Pakistan’s government approved its ‘National Internal Security Policy 2014-2018’ (NISP) to deal with the growing menace of terrorism and extremism, in 2014. Its operationalization is still pending. However, it reflects the mind-set of the civil government and the narratives that it wishes to pursue, quite clearly. It was summarised in media as follows:

‘…perhaps the most important aspect of NISP is that it offers the first integrated sweep of the challenges and solutions from a civilian perspective. This is a radical departure from the frustratingly oversimplified military-defined threats facing ‘Islamic Pakistan’ from obscure or imagined sources based outside Pakistan rather than the internal threats that the NISP focuses on. […] NISP is not just a first by being a clear civilian perspective on a turf traditionally dominated by the security establishment but also bold in its diagnosis in policy articulation. […] it is a big step forward in weaning control of the narrative that defines the purpose of the state as being in service of its subjects rather than vice versa.’

Soon after the adoption of NISP, Nawaz Sharif’s authority was weakened by the military sponsored protests led by Imran Khan and Tahir-ul-Qadri in August 2014. In this light, the Army’s resistance to having peaceful relations with India is a huge hindrance for Nawaz Sharif.

Nawaz Sharif has a long history of conflict with the State’s army – After having served as the Chief Minister of Punjab he became Prime Minister for two short tenures in the 1990s, only to be ousted from power in a military coup, jailed and then exiled for nearly seven years, finally making a comeback 2013. The army chief’s announcement to retire in November 2016 probably comes at the right time for Nawaz Sharif. It gives him an opportunity to select the person who is in accord with his own aspirations. In his walk across the military’s tight rope, other institutions such as the judiciary, civil society and the entrepreneurial élite, are likely to take his side in times when the Army does not seem to be able to provide the security inside the country.

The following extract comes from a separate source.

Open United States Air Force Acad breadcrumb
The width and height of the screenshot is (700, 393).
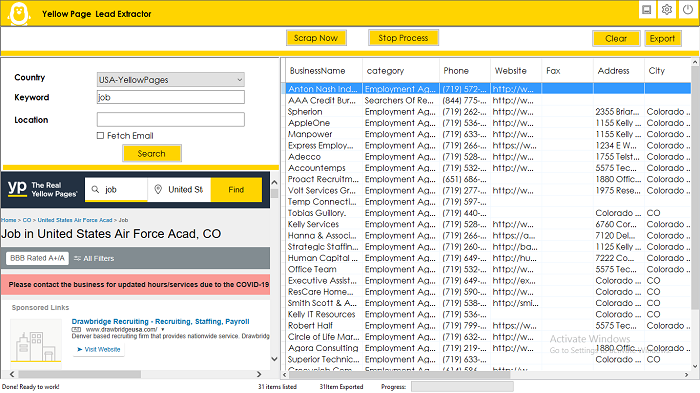coord(75,220)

While Pakistan military’s anti-India rhetoric seems uncompromising, there are minor indicators signalling change in its mind-set. It is claimed that the closest that India and Pakistan got to resolving the Kashmir dispute was during Musharraf’s last years in power, just before he was ousted. Both India and Pakistan had made huge progress on the four-point formula that Musharraf had suggested, a strategy likely in line with the Army through which Musharraf himself rose. Speaking in 2013, Lt Gen (r) Talat Masood of the Pakistan Army stated that the military understands very well that ‘a continued stand-off with India only hurts us economically and also leads to a loss of our leverage with both India and the West’.

Conclusion

Both Indians and Pakistanis belong to a rigid culture where, more often than not, self-realisation has worked better than coercion. It is pertinent for India to realise that the use of force, which also comes with an inherent risk of self-destruction, will not coerce any self-respecting neighbour to change its course, even for its own good. The change is evident in India’s evolving responses discussed above as well as in Prime Minister Narendra Modi’s regular engagements with Prime Minister Nawaz Sharif. Similarly, in Pakistan, realisation of the fact that a continuous belligerent stance with India and the consequent policies it pursues, is causing more damage to Pakistani social, political and economic fabric seems to be dawning upon the Pakistani public and its elites.

Imagine a conflict environment spectrum ranging from low belligerency to high. Let us say that the belligerents live in a certain comfort zone where the collateral damage is not too high and acceptable; hence, they refuse to shift their positions (bellicose narratives and mind-sets). However, over a period, the conflict environment reconfigures itself, pushing the belligerents to that part of the spectrum where collateral damage becomes too high and unacceptable. This forces them to either change their attitudes or suffer destruction. A process strikingly similar to this is underway in South Asia.